We Can Work It Out is a song by the English rock band the Beatles….which was written by Paul McCartney and John Lennon….and was first issued as a double A-side single with “Day Tripper” in December 1965. The release marked the first time in Britain that both tracks on an artist’s single were promoted as joint A-sides….as the song was recorded during the sessions for the band’s Rubber Soul album. The single was # 1 in Britain….where it won the Ivor Novello Award for the top-selling A-side of 1965 in America, Australia, Canada and Ireland.

“We Can Work It Out” is a comparatively rare example of a Lennon–McCartney collaboration from this period in the Beatles’ career, in that it recalls the level of collaboration the two songwriters had shared when writing the group’s hit singles of 1963…..while this song, “A Day in the Life”, “Baby, You’re a Rich Man” and “I’ve Got a Feeling”, are among the notable exceptions.   

McCartney wrote the words and music to the verses and the chorus….with lyrics that “might have been personal”….while probably being a reference to his relationship with Jane Asher.  McCartney then took the song to Lennon while saying “I took it to John to finish it off, and we wrote the middle together. Which is nice: ‘Life is very short.

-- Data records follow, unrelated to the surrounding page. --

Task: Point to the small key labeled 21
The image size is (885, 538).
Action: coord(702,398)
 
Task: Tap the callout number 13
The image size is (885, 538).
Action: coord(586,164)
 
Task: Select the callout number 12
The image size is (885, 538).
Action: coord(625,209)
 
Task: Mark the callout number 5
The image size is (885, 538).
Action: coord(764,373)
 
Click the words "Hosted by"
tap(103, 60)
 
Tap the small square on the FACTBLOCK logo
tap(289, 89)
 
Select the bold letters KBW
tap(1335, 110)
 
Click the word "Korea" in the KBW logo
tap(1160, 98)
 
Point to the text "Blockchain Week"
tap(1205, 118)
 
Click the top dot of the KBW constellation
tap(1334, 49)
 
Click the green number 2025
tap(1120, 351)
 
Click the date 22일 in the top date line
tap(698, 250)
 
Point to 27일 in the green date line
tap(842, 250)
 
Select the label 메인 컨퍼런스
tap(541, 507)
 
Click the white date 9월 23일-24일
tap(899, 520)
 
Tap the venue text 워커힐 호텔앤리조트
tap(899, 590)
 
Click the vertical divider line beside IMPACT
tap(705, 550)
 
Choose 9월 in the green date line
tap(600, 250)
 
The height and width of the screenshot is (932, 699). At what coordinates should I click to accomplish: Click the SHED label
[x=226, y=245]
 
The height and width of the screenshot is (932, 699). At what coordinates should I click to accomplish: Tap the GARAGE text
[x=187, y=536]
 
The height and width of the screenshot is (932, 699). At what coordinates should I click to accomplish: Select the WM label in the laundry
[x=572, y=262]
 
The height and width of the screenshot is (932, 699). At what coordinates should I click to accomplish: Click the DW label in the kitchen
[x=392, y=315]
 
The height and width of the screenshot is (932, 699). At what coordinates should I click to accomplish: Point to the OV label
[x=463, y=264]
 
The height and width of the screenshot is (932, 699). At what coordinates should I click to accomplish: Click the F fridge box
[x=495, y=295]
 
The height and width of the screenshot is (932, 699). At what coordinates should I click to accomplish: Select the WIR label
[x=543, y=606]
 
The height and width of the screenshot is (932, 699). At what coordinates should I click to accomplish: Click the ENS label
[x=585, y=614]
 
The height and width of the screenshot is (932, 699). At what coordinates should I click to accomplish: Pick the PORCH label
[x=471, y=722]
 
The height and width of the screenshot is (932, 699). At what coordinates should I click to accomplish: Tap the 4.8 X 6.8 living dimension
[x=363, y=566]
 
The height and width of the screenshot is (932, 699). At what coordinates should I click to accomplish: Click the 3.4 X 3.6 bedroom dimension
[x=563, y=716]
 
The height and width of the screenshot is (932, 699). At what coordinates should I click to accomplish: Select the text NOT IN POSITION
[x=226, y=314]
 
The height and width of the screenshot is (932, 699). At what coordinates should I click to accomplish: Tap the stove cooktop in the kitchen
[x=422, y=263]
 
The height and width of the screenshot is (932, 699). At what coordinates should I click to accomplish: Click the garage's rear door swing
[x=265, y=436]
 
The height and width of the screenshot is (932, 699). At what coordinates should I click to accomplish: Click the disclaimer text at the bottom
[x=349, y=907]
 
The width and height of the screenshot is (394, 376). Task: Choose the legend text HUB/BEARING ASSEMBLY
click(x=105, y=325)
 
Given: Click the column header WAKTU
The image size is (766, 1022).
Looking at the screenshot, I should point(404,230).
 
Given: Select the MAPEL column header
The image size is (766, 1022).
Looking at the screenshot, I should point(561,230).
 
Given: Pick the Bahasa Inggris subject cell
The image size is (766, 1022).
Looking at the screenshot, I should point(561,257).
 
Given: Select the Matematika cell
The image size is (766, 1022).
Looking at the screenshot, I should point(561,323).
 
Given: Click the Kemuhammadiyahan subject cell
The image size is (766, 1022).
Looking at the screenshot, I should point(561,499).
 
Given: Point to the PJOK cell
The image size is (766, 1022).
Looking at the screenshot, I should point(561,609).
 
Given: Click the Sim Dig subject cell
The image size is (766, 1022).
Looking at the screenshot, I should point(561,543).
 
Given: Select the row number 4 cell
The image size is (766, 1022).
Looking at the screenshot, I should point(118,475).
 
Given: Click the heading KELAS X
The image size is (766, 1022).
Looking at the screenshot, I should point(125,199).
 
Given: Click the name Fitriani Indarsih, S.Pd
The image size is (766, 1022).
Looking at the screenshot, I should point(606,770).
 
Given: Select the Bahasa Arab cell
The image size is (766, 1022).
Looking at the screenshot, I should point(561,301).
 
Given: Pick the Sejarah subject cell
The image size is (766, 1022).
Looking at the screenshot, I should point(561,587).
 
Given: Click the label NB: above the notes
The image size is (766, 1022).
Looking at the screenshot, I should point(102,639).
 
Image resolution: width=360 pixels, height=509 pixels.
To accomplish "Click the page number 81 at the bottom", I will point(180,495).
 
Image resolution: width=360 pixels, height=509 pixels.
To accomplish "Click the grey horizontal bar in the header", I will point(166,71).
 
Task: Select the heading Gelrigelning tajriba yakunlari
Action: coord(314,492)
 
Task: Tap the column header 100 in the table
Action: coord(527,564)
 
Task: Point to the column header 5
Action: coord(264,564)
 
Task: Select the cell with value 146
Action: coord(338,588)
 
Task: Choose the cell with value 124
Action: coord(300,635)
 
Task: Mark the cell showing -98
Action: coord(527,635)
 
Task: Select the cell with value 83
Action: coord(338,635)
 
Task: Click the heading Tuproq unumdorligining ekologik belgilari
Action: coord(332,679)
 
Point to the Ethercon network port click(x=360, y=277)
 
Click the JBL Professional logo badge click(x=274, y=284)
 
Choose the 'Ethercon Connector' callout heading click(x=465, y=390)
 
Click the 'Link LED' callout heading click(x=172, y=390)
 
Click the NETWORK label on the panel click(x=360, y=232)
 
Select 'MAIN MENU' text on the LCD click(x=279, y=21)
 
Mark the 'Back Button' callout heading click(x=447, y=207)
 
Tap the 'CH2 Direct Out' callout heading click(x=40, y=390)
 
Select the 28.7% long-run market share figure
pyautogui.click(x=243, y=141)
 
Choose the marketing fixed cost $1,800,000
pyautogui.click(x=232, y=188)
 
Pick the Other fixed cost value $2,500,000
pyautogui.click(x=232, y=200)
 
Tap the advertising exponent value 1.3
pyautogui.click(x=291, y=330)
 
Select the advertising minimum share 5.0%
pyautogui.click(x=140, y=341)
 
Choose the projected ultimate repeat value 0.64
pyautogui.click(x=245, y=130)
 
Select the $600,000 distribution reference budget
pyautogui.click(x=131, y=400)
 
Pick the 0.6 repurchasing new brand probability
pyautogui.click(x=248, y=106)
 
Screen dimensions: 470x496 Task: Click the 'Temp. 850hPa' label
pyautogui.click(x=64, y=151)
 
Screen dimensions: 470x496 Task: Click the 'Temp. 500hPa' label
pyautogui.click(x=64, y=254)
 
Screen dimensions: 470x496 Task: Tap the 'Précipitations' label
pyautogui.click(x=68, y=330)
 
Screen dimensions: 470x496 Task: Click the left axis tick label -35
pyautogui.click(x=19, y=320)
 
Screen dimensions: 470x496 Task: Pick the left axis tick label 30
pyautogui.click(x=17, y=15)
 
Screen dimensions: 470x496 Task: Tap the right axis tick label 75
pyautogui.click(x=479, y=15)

There’s no time for fussing and fighting, my friend.’ Then it was George Harrison’s idea to put the middle into 3/4 time, like a German waltz.”

With its intimations of mortality, Lennon’s contribution to the twelve-bar bridge contrasts typically with what Lennon saw as McCartney’s cajoling optimism….which was a contrast also seen in other collaborations by the pair, such as “Getting Better” and “I’ve Got a Feeling”.   As Lennon told Playboy in 1980….”In We Can Work It Out, Paul did the first half, I did the middle eight. But you’ve got Paul writing, ‘We can work it out / We can work it out’ – real optimistic, y’know, and me, impatient: ‘Life is very short, and there’s no time / For fussing and fighting, my friend.’